Can you render the records below as a two-column CSV with the headers "prompt" and "target", one row per record? Put each record's text in "prompt" and its answer in "target", wrap every field in double quotes, replace line breaks with spaces, and leave out the pictures.

Word and element pointing records
────────────────────────────────────────

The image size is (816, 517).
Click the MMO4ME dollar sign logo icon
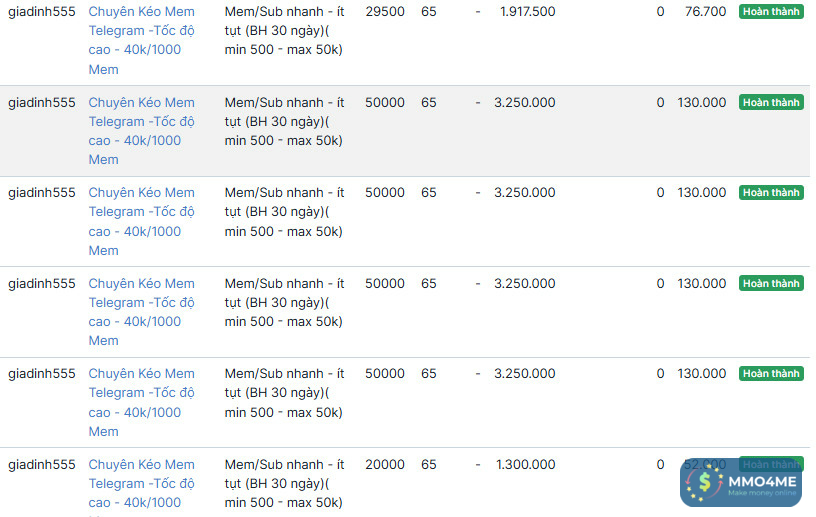click(708, 482)
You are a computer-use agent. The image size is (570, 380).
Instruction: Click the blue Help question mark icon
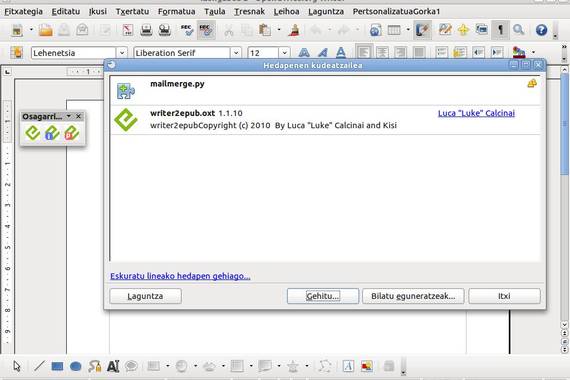(541, 30)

────────────────────────────────────────

▶ COMPLETED TASK:
prompt,target
"The image size is (816, 517). Click the MMO4ME dollar sign logo icon","click(708, 482)"
"You are a computer-use agent. The image size is (570, 380). Instruction: Click the blue Help question mark icon","(541, 30)"